EXTRACT PROVIDED =
In [None]:
# !pip install datasets py7zr pandas

## Setup and Library Imports

In [1]:
import pandas as pd
import numpy as np
from datasets import load_dataset
import json
import matplotlib.pyplot as plt
import seaborn as sns
from tqdm import tqdm
import warnings
warnings.filterwarnings('ignore')

print("Libraries imported successfully!")

Libraries imported successfully!


## Load Dataset from HuggingFace

In [33]:
def load_sportvu_dataset():
    """
    Load the SportVU dataset from HuggingFace
    Dataset: dcayton/nba_tracking_data_15_16
    
    Returns:
    - dataset: loaded dataset object
    """
    print("Loading SportVU dataset from HuggingFace...")
    print("Dataset: dcayton/nba_tracking_data_15_16")
    
    try:
        # Load the dataset
        dataset = load_dataset("dcayton/nba_tracking_data_15_16", "tiny", split="train")
        print(f"Dataset loaded successfully: {len(dataset)} records available")
        
        # Display structure of first record
        print("\nFirst record keys:")
        print(dataset[0].keys())
        
        return dataset
    except Exception as e:
        print(f"Error loading dataset: {e}")
        return None

# Load the dataset
dataset = load_sportvu_dataset()


Loading SportVU dataset from HuggingFace...
Dataset: dcayton/nba_tracking_data_15_16
Dataset loaded successfully: 2219 records available

First record keys:
dict_keys(['gameid', 'gamedate', 'event_info', 'primary_info', 'secondary_info', 'visitor', 'home', 'moments'])


## Data Parsing Functions

In [3]:
def parse_moments_data(moments):
    """
    Parse tracking data from moments array
    
    Parameters:
    - moments: list of moment arrays containing tracking data
    
    Returns:
    - DataFrame with frame-by-frame positions of all players
    """
    tracking_data = []
    
    for moment in moments:
        # Moment structure: [quarter, timestamp, game_clock, shot_clock, unknown, [ball+players]]
        quarter = moment[0]
        timestamp = moment[1]
        game_clock = moment[2]
        shot_clock = moment[3] if moment[3] is not None else -1
        
        # Extract ball and players data
        entities = moment[5]

        if len(entities) == 0:
            continue
            
        # First entity is the ball
        ball_data = entities[0]
        
        frame_dict = {
            'quarter': quarter,
            'timestamp': timestamp,
            'game_clock': game_clock,
            'shot_clock': shot_clock,
            'ball_team_id': ball_data[0],
            'ball_player_id': ball_data[1],
            'ball_x': ball_data[2],
            'ball_y': ball_data[3],
            'ball_z': ball_data[4]
        }
        
        # Remaining entities are players
        for i, player in enumerate(entities[1:]):
            frame_dict[f'player_{i}_team_id'] = player[0]
            frame_dict[f'player_{i}_player_id'] = player[1]
            frame_dict[f'player_{i}_x'] = player[2]
            frame_dict[f'player_{i}_y'] = player[3]
            frame_dict[f'player_{i}_z'] = player[4] if len(player) > 4 else 0
        
        tracking_data.append(frame_dict)
    
    return pd.DataFrame(tracking_data)

def identify_shot_events(events):
    """
    Filter events to identify only shot attempts
    
    Parameters:
    - events: list of event dictionaries
    
    Returns:
    - list of shot events
    """
    shot_events = []
    
    for event in events:
        # Check if 'eventId' exists in the event
        if 'eventId' in event:
            event_id = event['eventId']
            # EventId 1 = Made Shot, 2 = Missed Shot
            if event_id in [1, 2]:
                shot_events.append(event)

PROVIDED MATERIAL =
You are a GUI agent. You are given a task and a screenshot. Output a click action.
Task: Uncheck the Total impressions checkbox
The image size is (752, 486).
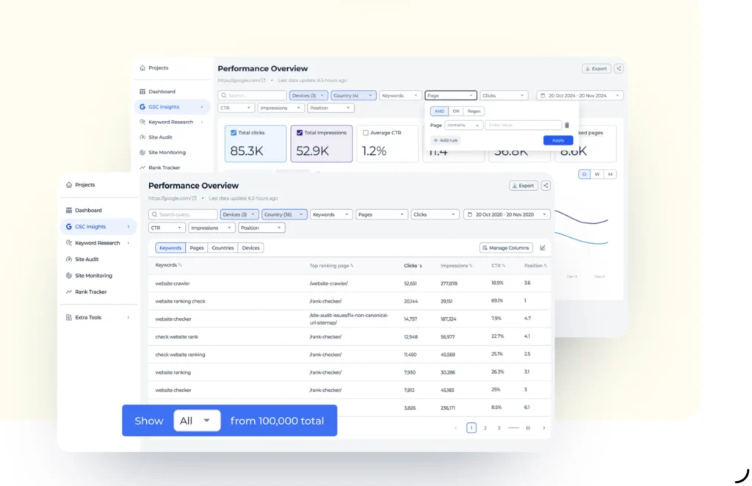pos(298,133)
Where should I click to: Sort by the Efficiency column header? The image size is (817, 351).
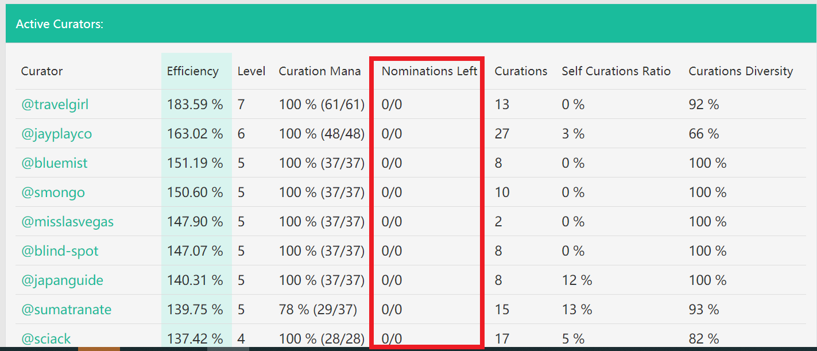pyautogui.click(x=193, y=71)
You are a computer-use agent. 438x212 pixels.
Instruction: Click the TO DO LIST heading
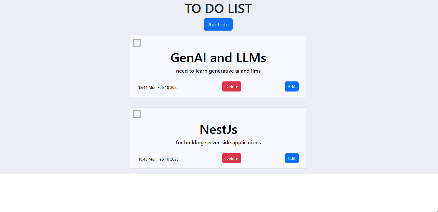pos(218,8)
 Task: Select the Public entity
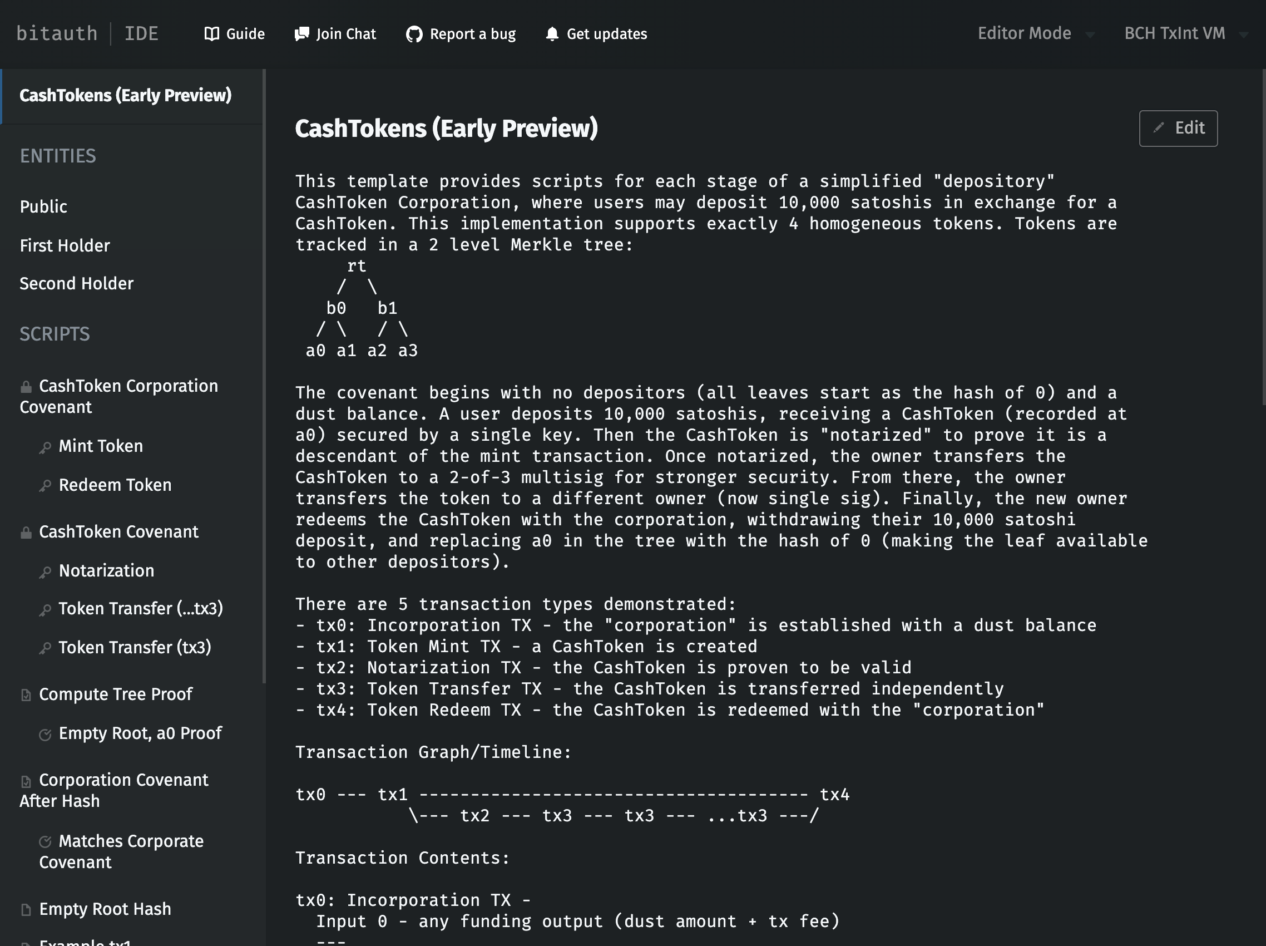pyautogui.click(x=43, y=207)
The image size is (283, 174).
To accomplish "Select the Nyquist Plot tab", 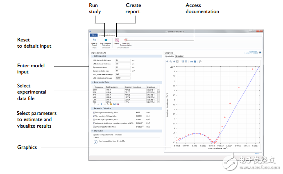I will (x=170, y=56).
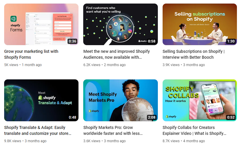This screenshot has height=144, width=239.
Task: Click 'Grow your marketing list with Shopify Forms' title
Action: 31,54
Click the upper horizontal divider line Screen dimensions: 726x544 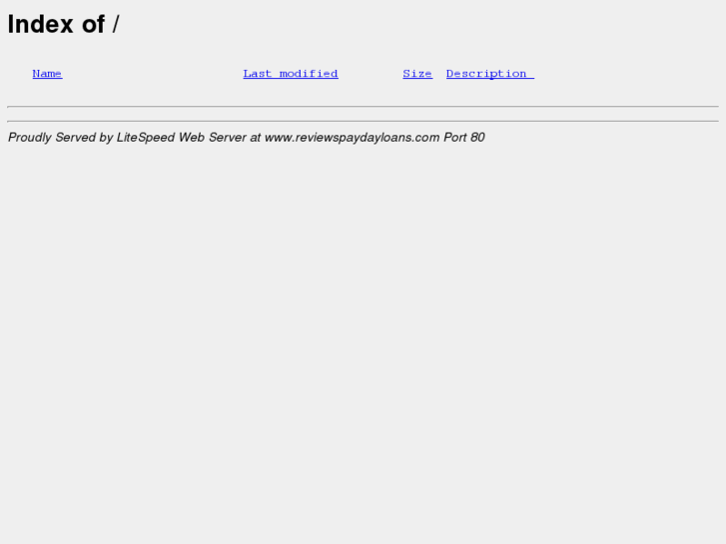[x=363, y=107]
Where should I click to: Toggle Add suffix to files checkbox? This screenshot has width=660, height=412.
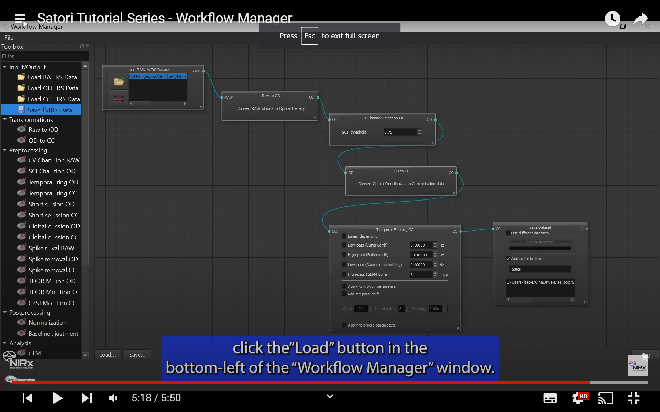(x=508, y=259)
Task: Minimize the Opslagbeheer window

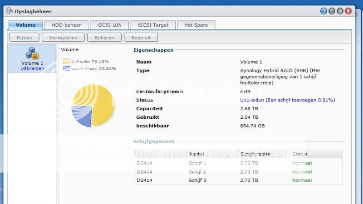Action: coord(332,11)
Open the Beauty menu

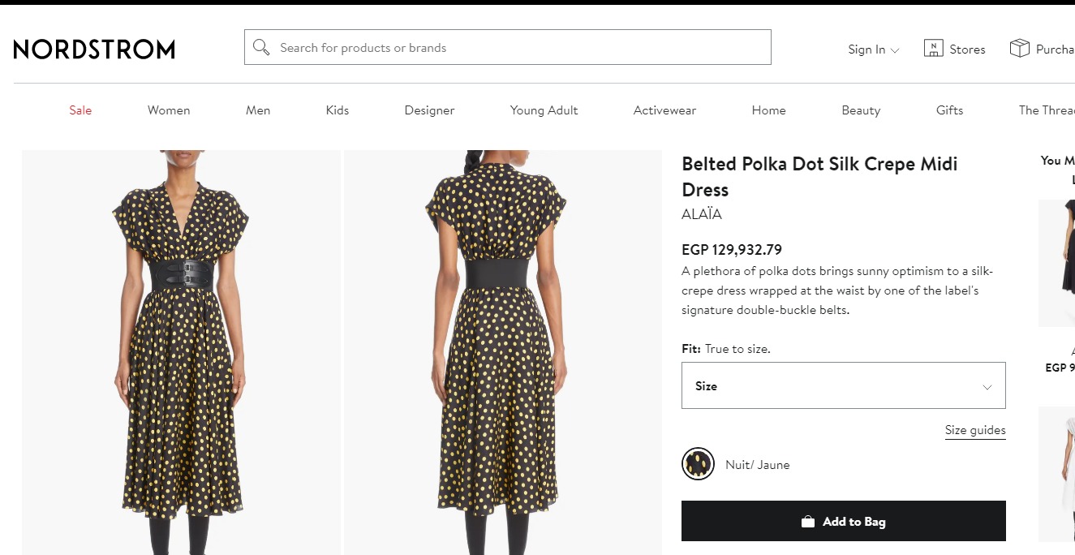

OBJECTIVES =
A) Check these statements against the SportVU notebook and answer yes or no for each, quoting the deciding words. (i) The dataset is loaded using the "tiny" configuration. (ii) When a moment has no shot clock value, it is set to 0. (iii) The first entity in each moment is treated as the ball.
B) Repeat the SportVU notebook from "shot_events = []" up to and including "shot_events.append(event)".
C) Pick up the SportVU notebook from its last line shown and continue the code.

WRITTEN ANSWERS =
A)
(i) Yes: "dataset = load_dataset("dcayton/nba_tracking_data_15_16", "tiny", split="train")"
(ii) No: "shot_clock = moment[3] if moment[3] is not None else -1"
(iii) Yes: "# First entity is the ball"

B)
shot_events = []
    
    for event in events:
        # Check if 'eventId' exists in the event
        if 'eventId' in event:
            event_id = event['eventId']
            # EventId 1 = Made Shot, 2 = Missed Shot
            if event_id in [1, 2]:
                shot_events.append(event)

C)
        # Alternative: check description for shot indicators
        elif 'description' in event:
            desc = event['description'].lower()
            if any(keyword in desc for keyword in ['shot', 'miss', 'make', 'layup', 'dunk', 'jumper']):
                shot_events.append(event)
    
    return shot_events

## Extract Tracking for Shots

In [7]:
def extract_shot_tracking(dataset, num_events=None):
    """
    Extract tracking data for all players during shot attempts
    
    Parameters:
    - dataset: loaded HuggingFace dataset
    - num_events: number of events to analyze (None = all)
    
    Returns:
    - list of dictionaries containing shot info and tracking data
    """
    shot_tracking = []
    
    # Limit number of events if specified
    events_to_analyze = dataset if num_events is None else dataset.select(range(min(num_events, len(dataset))))
    
    print(f"\nAnalyzing {len(events_to_analyze)} events...")

    for event_idx, event in enumerate(tqdm(events_to_analyze, desc="Processing events")):
        
        try:
            # Extract event information from the new structure
            game_id = event.get('gameid', f'game_{event_idx}')
            event_type = event.get('event_info', {}).get('type', -1)
            
            # Event types for shots: 1 = Made Shot, 2 = Missed Shot
            if event_type not in [1, 2]:
                continue
            
            # Extract event information
            event_info = {
                'game_id': game_id,
                'game_date': event.get('gamedate', 'Unknown'),
                'event_id': event.get('event_info', {}).get('id', -1),
                'event_type': event_type,
                'event_num': event_idx,
            }

           # Get player information
            primary_info = event.get('primary_info', {})
            if primary_info:
                event_info['player_id'] = primary_info.get('player_id', 'Unknown')
                event_info['team_id'] = primary_info.get('team_id', 'Unknown')
                event_info['team'] = primary_info.get('team', 'Unknown')
            
            # Get event description
            event_desc = event.get('event_info', {})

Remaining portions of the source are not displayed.